Work item
Write out exactly the lines from the start of the entries through the one that contains "[İzeltaş Su Terazisi 80", including both.

Saved entries:
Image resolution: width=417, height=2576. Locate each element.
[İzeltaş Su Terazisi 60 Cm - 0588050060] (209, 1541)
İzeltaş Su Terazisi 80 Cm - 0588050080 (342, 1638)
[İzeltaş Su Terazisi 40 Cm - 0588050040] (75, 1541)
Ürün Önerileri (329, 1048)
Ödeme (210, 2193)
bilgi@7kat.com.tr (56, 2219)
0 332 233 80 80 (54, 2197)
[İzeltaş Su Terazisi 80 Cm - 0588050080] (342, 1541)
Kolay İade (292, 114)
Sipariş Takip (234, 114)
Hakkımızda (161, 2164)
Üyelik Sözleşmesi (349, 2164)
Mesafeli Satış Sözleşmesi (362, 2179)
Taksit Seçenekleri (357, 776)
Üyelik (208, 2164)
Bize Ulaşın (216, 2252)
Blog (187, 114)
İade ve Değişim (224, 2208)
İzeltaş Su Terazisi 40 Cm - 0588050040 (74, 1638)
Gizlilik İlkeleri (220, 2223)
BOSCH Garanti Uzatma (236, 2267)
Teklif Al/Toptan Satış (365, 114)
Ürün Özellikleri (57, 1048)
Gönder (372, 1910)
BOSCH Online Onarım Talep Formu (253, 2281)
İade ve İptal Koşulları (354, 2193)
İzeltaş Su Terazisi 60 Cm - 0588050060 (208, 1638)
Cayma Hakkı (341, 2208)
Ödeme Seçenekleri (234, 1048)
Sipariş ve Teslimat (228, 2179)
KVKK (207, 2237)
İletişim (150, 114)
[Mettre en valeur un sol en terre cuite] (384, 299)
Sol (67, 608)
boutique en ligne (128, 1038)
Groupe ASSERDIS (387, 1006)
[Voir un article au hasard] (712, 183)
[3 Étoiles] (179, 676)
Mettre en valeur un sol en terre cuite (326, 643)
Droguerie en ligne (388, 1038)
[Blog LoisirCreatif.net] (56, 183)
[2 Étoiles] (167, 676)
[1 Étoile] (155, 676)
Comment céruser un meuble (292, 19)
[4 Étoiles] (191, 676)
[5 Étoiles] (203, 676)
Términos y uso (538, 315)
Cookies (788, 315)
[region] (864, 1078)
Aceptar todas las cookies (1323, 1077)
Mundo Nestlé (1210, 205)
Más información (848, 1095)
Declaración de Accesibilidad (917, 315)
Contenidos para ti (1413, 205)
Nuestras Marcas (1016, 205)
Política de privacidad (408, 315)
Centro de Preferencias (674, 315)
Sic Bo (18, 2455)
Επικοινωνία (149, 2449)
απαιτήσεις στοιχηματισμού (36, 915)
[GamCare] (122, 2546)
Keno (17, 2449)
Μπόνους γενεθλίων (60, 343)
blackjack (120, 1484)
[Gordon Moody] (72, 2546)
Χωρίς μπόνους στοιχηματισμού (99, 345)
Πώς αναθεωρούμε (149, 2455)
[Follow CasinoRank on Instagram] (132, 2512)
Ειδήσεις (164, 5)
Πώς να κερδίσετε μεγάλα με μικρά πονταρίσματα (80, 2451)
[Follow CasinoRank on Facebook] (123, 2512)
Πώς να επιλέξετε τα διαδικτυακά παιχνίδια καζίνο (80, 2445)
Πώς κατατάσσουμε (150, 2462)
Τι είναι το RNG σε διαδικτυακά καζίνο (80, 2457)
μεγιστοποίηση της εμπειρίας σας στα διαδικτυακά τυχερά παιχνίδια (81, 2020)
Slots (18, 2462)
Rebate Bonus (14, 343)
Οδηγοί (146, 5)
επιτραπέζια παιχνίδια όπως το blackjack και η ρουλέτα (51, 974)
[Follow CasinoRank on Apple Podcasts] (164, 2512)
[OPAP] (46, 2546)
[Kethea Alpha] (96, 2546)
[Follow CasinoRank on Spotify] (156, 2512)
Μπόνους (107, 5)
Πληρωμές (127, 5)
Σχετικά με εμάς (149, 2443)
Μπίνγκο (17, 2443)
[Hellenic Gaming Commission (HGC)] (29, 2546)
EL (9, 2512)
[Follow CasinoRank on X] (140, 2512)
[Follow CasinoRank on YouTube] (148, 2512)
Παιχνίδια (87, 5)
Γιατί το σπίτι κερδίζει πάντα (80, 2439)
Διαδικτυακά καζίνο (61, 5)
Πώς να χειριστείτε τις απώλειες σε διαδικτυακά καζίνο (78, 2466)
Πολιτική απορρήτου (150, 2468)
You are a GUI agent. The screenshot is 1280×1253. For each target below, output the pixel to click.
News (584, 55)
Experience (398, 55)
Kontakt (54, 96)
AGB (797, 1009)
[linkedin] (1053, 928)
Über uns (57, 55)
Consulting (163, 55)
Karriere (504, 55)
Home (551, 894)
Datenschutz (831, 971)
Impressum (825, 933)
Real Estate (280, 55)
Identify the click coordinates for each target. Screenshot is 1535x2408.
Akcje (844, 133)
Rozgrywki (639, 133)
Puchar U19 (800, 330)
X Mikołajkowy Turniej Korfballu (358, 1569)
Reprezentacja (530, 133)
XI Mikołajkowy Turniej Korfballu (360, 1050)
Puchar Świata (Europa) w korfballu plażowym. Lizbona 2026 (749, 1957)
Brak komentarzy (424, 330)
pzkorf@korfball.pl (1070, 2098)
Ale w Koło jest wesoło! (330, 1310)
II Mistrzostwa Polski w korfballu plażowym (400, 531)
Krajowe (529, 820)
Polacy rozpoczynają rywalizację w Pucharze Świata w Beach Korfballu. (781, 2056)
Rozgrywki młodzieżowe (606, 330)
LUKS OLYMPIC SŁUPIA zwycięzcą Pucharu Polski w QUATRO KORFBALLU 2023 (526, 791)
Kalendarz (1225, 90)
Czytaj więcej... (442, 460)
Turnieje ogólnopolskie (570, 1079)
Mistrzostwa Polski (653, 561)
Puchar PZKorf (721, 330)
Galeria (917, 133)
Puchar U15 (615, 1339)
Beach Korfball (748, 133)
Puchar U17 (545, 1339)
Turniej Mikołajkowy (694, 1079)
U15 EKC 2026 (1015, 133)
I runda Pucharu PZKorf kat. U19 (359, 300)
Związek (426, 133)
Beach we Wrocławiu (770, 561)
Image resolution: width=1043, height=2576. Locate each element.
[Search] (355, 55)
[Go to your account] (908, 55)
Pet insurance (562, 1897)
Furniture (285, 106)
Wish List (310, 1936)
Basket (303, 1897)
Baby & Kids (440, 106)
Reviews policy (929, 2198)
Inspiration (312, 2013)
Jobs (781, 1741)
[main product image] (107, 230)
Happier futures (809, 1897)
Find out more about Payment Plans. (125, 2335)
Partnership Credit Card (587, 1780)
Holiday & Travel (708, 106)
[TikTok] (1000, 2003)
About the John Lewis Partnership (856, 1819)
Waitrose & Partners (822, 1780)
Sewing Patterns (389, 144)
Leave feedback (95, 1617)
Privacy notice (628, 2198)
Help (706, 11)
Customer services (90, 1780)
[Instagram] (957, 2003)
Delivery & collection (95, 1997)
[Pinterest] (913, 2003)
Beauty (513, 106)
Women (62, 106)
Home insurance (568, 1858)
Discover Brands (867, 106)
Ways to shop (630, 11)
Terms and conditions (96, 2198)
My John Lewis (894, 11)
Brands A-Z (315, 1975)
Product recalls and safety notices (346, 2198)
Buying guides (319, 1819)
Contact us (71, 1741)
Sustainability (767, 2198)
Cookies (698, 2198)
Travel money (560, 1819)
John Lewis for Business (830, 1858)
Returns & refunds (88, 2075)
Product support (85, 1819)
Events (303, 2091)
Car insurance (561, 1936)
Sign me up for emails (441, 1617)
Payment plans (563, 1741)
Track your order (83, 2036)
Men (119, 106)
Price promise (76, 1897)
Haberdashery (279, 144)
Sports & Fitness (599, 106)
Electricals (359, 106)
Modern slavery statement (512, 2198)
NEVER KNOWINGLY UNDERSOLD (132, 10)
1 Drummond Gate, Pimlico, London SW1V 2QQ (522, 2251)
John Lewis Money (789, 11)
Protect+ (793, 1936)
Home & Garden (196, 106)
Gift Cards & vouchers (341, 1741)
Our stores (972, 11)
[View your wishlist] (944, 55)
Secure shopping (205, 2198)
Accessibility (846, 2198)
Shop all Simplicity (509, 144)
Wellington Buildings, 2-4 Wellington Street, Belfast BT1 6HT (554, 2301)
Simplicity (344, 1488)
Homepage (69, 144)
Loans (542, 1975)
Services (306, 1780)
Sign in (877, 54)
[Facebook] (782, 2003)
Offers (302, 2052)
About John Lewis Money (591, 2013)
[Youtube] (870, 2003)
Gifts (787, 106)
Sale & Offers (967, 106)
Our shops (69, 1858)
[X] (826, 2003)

Result
Image resolution: width=417, height=2576. Locate each element.
[İzeltaş Su Terazisi 60 Cm - 0588050060] (209, 1541)
İzeltaş Su Terazisi 80 Cm - 0588050080 (342, 1638)
[İzeltaş Su Terazisi 40 Cm - 0588050040] (75, 1541)
Ürün Önerileri (329, 1048)
Ödeme (210, 2193)
bilgi@7kat.com.tr (56, 2219)
0 332 233 80 80 (54, 2197)
[İzeltaş Su Terazisi 80 Cm - 0588050080] (342, 1541)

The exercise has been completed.